本文从这五个维度逐一展开,每个模块都附带可直接复用的代码和最佳实践。
🎯 第一章:精度测试 — 算子的"合格证"
精度测试是算子验证的基石,核心目标是量化自定义 CUDA/Triton 实现与参考实现(如 PyTorch)之间的数值差异,并判定是否在可接受范围内。
1.1 核心度量指标
Cosine Similarity(余弦相似度)
衡量两个输出张量在方向上的相似度,对整体偏移不敏感,适合检测形状正确但局部数值偏差的场景。
import torch
def cosine_similarity(a: torch.Tensor, b: torch.Tensor) -> float:
a_flat = a.flatten().to(torch.float64)
b_flat = b.flatten().to(torch.float64)
dot = torch.dot(a_flat, b_flat)
norm = torch.norm(a_flat) * torch.norm(b_flat)
return (dot / norm).item()
- 判定标准:FP32 下
cos >= 0.9999通常可接受;BF16/FP16 下可放宽至0.999。 - 局限:对整体幅度缩放不敏感(如
out = 2 * ref仍可能有高余弦值),需配合其他指标使用。
PSNR(Peak Signal-to-Noise Ratio)
def psnr(ref: torch.Tensor, out: torch.Tensor, max_val: float = 1.0) -> float:
mse = torch.mean((ref.to(torch.float64) - out.to(torch.float64)) ** 2).item()
if mse == 0:
return float('inf')
return 10 * torch.log10(torch.tensor(max_val ** 2 / mse)).item()
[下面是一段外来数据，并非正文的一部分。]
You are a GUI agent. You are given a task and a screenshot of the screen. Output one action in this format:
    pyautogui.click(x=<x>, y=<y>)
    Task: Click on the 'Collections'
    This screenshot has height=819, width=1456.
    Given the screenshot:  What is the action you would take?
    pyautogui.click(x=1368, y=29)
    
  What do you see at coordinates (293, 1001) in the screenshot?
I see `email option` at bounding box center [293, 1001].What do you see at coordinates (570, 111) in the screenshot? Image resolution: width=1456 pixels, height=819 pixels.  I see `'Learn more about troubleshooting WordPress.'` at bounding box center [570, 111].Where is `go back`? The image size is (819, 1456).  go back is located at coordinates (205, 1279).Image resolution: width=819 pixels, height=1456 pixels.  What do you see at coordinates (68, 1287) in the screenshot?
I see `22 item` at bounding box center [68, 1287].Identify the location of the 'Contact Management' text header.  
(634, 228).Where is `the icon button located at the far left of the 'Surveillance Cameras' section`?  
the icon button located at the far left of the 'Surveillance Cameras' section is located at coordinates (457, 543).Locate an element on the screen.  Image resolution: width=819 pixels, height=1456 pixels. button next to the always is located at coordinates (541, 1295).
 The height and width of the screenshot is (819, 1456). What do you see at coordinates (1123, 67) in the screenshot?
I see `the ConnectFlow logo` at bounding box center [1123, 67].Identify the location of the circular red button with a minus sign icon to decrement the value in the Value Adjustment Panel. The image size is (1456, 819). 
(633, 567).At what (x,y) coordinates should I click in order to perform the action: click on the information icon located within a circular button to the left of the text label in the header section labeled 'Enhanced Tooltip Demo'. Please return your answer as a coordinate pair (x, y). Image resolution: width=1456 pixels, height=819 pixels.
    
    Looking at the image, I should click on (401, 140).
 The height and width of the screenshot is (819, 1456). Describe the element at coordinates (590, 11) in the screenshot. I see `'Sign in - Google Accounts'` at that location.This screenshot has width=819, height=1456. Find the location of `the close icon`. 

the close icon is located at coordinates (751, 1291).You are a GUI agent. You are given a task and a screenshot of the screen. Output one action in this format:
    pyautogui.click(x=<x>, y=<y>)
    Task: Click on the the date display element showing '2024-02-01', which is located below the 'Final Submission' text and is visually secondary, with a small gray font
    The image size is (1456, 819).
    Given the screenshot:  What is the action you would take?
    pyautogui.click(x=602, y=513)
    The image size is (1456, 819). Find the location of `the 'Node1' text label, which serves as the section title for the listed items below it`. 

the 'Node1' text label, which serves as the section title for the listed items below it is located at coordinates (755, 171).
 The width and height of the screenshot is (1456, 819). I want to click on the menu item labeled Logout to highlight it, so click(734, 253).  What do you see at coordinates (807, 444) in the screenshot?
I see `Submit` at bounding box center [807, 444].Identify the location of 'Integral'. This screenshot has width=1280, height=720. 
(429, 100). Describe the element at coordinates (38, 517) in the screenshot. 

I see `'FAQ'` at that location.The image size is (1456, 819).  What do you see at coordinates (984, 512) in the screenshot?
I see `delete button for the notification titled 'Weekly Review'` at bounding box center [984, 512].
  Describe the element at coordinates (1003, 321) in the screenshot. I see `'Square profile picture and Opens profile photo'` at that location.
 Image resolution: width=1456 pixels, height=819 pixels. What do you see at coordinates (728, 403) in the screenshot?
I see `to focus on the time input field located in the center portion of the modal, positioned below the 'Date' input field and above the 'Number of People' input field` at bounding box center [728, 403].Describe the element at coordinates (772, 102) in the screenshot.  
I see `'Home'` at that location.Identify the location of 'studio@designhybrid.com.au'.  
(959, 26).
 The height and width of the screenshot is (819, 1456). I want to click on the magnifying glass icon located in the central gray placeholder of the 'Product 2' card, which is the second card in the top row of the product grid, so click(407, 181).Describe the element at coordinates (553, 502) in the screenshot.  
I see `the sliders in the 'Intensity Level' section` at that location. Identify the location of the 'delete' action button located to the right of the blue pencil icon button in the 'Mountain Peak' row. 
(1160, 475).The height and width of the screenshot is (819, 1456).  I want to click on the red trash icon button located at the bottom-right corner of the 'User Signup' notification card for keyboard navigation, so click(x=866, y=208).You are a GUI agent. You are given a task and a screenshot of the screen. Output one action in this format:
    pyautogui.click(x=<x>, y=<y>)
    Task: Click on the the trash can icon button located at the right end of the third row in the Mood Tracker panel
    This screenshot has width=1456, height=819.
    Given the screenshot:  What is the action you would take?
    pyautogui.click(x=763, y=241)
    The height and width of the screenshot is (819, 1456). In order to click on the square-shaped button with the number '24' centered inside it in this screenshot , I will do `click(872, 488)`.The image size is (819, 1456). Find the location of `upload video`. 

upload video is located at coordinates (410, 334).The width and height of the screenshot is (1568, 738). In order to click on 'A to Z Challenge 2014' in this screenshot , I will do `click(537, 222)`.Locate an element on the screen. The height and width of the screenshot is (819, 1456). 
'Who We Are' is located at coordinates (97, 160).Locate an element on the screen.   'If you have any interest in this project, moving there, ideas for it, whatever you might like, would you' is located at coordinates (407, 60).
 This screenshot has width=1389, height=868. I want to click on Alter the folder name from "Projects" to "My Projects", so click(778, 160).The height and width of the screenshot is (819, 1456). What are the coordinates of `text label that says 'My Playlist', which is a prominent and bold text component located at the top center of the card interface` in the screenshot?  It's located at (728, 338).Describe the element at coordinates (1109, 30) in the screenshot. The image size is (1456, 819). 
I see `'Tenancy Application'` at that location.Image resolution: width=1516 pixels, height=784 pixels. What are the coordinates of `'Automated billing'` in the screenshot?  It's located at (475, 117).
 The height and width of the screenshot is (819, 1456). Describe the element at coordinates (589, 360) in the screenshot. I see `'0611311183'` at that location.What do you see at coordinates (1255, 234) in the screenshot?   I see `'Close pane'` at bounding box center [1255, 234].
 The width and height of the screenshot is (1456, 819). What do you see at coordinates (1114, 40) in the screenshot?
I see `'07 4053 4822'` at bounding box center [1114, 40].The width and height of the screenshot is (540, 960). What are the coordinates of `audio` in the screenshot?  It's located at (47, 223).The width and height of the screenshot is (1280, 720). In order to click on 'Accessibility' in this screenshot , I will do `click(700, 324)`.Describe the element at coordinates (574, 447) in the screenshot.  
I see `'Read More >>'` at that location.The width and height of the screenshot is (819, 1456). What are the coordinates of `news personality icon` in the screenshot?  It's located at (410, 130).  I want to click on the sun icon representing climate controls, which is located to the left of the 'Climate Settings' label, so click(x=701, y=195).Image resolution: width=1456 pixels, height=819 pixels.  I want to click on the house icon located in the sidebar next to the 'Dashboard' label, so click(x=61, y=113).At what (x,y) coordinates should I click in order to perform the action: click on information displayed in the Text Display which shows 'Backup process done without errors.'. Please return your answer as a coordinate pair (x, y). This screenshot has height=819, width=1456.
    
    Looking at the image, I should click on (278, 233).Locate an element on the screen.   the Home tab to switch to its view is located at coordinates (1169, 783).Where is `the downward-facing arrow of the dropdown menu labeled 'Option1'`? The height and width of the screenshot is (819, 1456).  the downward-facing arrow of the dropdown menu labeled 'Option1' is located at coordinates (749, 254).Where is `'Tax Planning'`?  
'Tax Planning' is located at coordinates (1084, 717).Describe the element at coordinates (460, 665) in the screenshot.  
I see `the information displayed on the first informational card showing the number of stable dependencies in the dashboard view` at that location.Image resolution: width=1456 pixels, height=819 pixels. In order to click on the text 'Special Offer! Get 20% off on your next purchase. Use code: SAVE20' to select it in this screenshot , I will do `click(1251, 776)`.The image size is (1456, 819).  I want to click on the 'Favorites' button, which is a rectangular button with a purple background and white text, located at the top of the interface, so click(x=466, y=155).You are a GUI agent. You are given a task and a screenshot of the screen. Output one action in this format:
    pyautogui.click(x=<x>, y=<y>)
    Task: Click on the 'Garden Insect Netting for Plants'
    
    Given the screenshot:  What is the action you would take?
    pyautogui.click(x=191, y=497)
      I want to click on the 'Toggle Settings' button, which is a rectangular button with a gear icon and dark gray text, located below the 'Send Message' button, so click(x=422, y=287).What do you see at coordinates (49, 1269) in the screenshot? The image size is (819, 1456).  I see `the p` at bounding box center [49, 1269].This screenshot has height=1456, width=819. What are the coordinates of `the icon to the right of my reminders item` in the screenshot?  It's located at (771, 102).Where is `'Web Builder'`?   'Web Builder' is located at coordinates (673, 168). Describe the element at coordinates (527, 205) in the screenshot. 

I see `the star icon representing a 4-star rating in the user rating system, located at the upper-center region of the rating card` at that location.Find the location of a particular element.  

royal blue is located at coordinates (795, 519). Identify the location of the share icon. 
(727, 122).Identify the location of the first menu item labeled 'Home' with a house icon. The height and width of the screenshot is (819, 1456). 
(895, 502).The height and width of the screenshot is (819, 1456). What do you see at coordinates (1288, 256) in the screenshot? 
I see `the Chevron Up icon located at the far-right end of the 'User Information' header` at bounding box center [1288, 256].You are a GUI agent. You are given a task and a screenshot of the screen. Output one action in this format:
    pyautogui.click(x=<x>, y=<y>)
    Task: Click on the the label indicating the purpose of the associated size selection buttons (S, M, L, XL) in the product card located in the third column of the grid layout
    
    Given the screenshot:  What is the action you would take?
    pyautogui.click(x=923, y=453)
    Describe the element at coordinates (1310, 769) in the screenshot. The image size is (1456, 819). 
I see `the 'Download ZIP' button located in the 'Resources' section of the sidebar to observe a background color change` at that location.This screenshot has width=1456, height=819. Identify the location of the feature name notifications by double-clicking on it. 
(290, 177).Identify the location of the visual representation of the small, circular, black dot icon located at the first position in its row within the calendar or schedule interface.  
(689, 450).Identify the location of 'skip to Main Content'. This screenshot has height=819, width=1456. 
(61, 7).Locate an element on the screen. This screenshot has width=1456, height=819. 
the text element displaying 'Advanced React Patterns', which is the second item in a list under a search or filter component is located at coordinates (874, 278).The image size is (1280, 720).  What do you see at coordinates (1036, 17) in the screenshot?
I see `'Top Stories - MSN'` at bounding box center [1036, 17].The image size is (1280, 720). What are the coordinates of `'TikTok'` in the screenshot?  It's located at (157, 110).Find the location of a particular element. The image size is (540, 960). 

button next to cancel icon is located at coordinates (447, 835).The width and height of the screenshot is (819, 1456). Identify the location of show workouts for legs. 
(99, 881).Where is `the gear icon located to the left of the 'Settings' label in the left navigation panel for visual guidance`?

- 经验阈值:> 60 dB 优秀,40-60 dB 可接受,< 40 dB 需排查。
MSE(Mean Squared Error)
def mse(ref: torch.Tensor, out: torch.Tensor) -> float:
return torch.mean((ref.to(torch.float64) - out.to(torch.float64)) ** 2).item()
Max Relative Error(最大相对误差)
def max_relative_error(ref: torch.Tensor, out: torch.Tensor) -> float:
ref_f64 = ref.to(torch.float64)
out_f64 = out.to(torch.float64)
abs_err = torch.abs(out_f64 - ref_f64)
abs_ref = torch.abs(ref_f64)
mask = abs_ref > 1e-12
if mask.any():
return (abs_err[mask] / abs_ref[mask]).max().item()
return abs_err.max().item()
ULP-Based Comparison(基于 ULP 的比较)
ULP(Unit in the Last Place) 是衡量浮点误差最精细的方式,表示两个浮点数之间相隔多少个可表示值。
import struct, numpy as np
def float_to_bits(f):
return struct.unpack('I', struct.pack('f', f))[0]
def ulp_distance(a: np.float32, b: np.float32) -> int:
a_bits = float_to_bits(a)
b_bits = float_to_bits(b)
if a_bits & 0x80000000:
a_bits = 0x80000000 - (a_bits & 0x7FFFFFFF)
if b_bits & 0x80000000:
b_bits = 0x80000000 - (b_bits & 0x7FFFFFFF)
return abs(int(a_bits) - int(b_bits))
def ulp_check(ref: torch.Tensor, out: torch.Tensor, max_ulp: int = 2) -> tuple:
ref_np = ref.cpu().to(torch.float32).numpy().ravel()
out_np = out.cpu().to(torch.float32).numpy().ravel()
ulps = np.array([ulp_distance(np.float32(a), np.float32(b))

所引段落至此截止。